**SOURCE DOCUMENT:**
**********

Saturday, July 17, 2010

War-tax resister unfairly portrayed by government/Tax resister to prison

The Bangor Daily News

July 16, 2010

 

GUEST COLUMN

War-tax resister unfairly portrayed by government

 

https://mail.google.com/mail/?shva=1#inbox/129dd3384d9d385a

 

Patrick O’Neill  pmtoneill at aol.com

 

On July 26, my friend, Francis “Frank” Donnelly must report to a federal prison in Estill, S.C., to begin serving a year-and-a-day sentence for war-tax resistance. On June 14, Donnelly was sentenced in U.S. District Court for failing to pay his taxes. Donnelly’s case, however, was atypical.

 

The Bangor Daily News story about Donnelly’s sentencing reported that about three dozen peace activists stood outside the federal courthouse to show support for Donnelly’s stand as a war-tax resister.

 

Because he is opposed to war, Donnelly, who also faced a court-martial during the Vietnam War years, refused to pay his federal taxes because a large portion of those taxes are used to bankroll what President Dwight D. Eisenhower called the “military industrial complex.”

 

It was during the Vietnam War that a younger Donnelly, then in the Army reserve, landed in the brig for refusing to wear his uniform as a protest of the war. He also went on record then as a war-tax resister.

At his court-martial Donnelly said he wouldn’t take his military pay or pay for war through taxes.

 

For those of us who stand with Donnelly in opposition to wars and killing, his stand as a war resister is laudable. At present, the United States is at war overtly in two nations, and we maintain a military presence in more than 100 nations.

 

At the sentencing, U.S. Attorney James McCarthy called Donnelly a “run of the mill tax cheat.” He berated Donnelly because he made a good living for a few years as a lobster broker, enough to buy a small house in Costa Rica and a lot in Florida, which is not worth very much. He also chastised Donnelly for lending some money to his friends.

 

He said Donnelly was wrong to apply for food stamps and heating assistance for his home in Lamoine, a modest home that he bought for $20,000 in the 1980s.

**********

**TASK INPUT:**
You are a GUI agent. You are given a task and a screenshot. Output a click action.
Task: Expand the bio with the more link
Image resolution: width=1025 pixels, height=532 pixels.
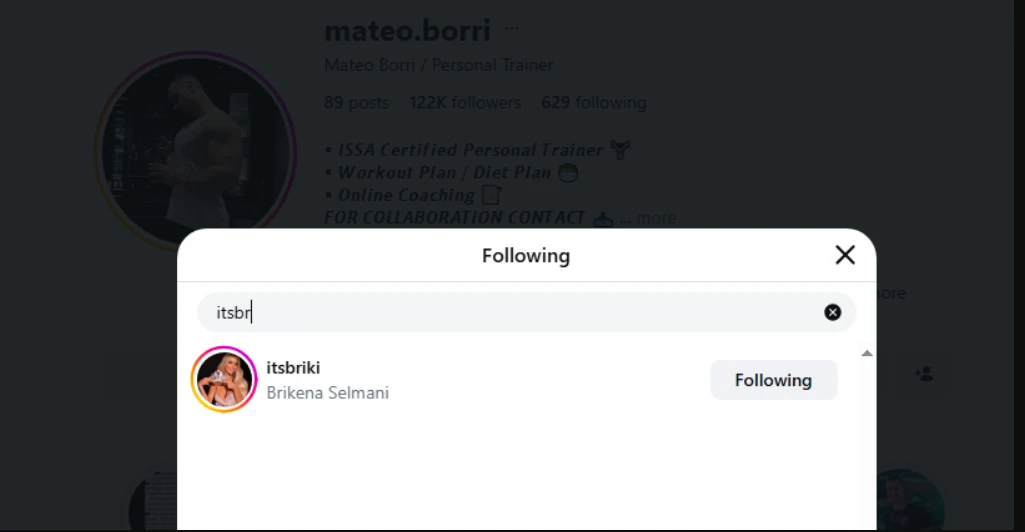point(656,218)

**********

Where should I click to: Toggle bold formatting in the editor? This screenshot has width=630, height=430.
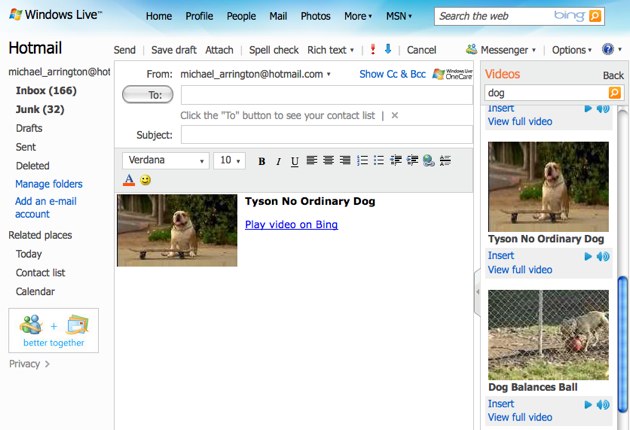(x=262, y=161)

**********

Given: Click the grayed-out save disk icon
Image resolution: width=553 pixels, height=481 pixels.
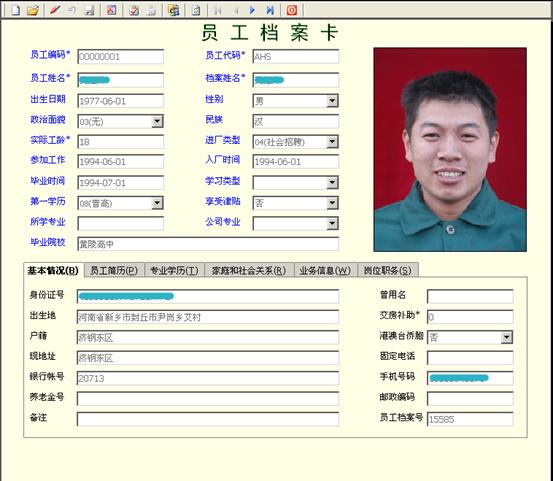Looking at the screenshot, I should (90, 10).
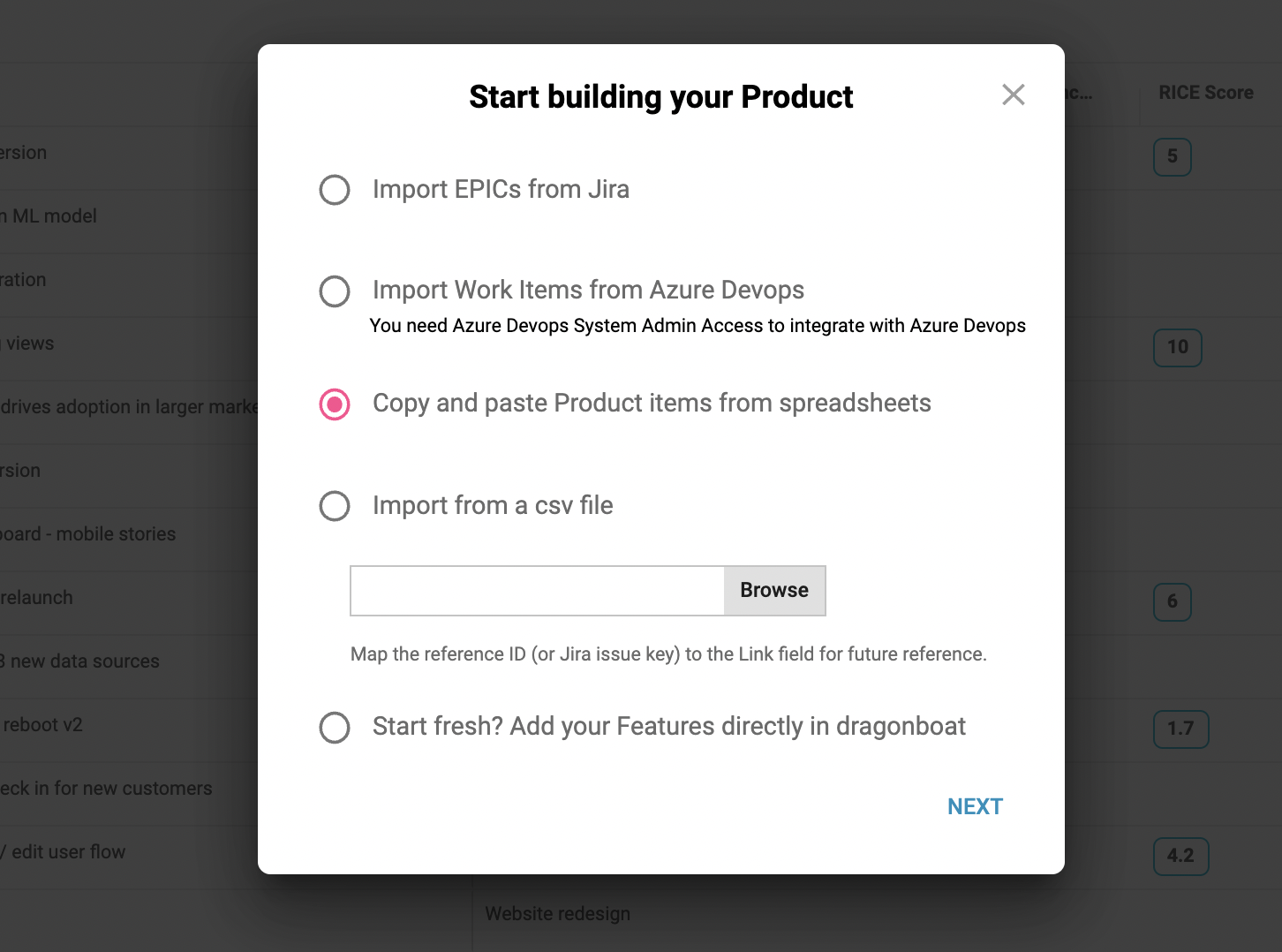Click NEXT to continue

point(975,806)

**********

**OBJECTIVE 1:** Does the guest column support each statement? Answer yes or no for each, quoting the column's deciding words. (a) Donnelly must report to a federal prison in Estill, S.C. (b) Donnelly bought his home in Lamoine for $50,000. (c) During the Vietnam War, Donnelly was in the Navy reserve.
**OBJECTIVE 2:** How many lines of the entries contain the word "pixels"? Give the number only.
The entries have nothing to do with the guest column.

**EXPECTED OUTPUT 1:**
(a) Yes: "Francis “Frank” Donnelly must report to a federal prison in Estill, S.C."
(b) No: "a modest home that he bought for $20,000 in the 1980s."
(c) No: "a younger Donnelly, then in the Army reserve, landed in the brig"

**EXPECTED OUTPUT 2:** 2